The team at Springboards realized they needed a more surgical approach. You don’t want randomness everywhere; you just want it at key moments. Think about the prompt, “Where should I go in Europe?” You only need a spark of creativity right before the model names a destination, not for every single word in the sentence.
So, they took an open-source model from Alibaba (Qwen 3) and trained it to do just that: identify the specific points in a sentence where a little variety would make a big difference, and then insert a slightly more unexpected word or phrase.
Maximilian Weigl, a cofounder at the marketing firm Uncommon, says his team uses Flint right alongside the big players. “Flint’s programmed to throw an oddball in. It’s more of an invitation to think wider,” he says. “You can’t really create something boundary-breaking with tools that pull you back to the average.”
Do We Always Need the Oddball?
Of course, nine times out of ten, the average is perfectly fine.

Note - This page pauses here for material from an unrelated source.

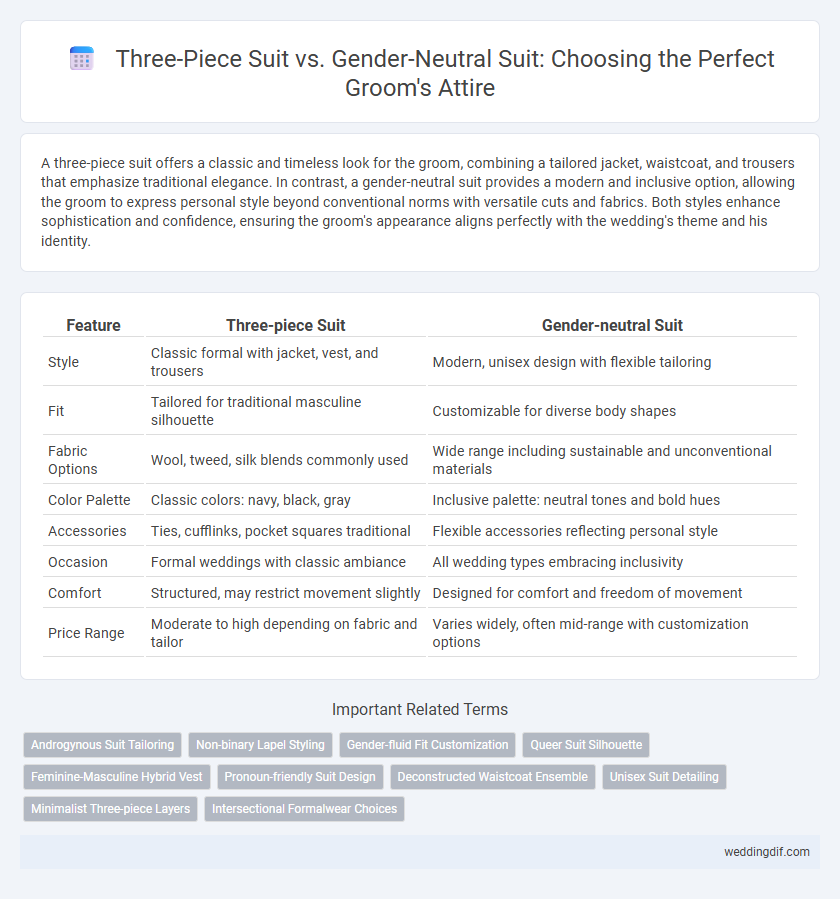Click the Intersectional Formalwear Choices tag
This screenshot has height=899, width=840.
click(304, 809)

Weigl is the first to admit that you don’t always need to reach for the creative extreme. “Most people are fine with good enough,” he says. “They want to see mass-market familiar things.”
He also offers a crucial warning against relying too heavily on any AI, Flint included. “If I saw people on my team copy-pasting something from AI, I’d be like, ‘That’s not your job! Think, talk to other people, use your own voice.’”
And that’s really the heart of it. The goal here isn’t to replace human creativity but to augment it. For now, Flint is aimed at advertisers, but the problem of AI sameness affects all of us.
Pip and his team want to give people a choice. Sometimes you need the reliable, predictable answer. But other times, you need a spark—a weird, unexpected idea to get your own creative juices flowing. “Variety is great when you’re trying to spark ideas,” he says. “Let’s go down this route instead of letting the machines do it all and ending up in a gray, boring world.”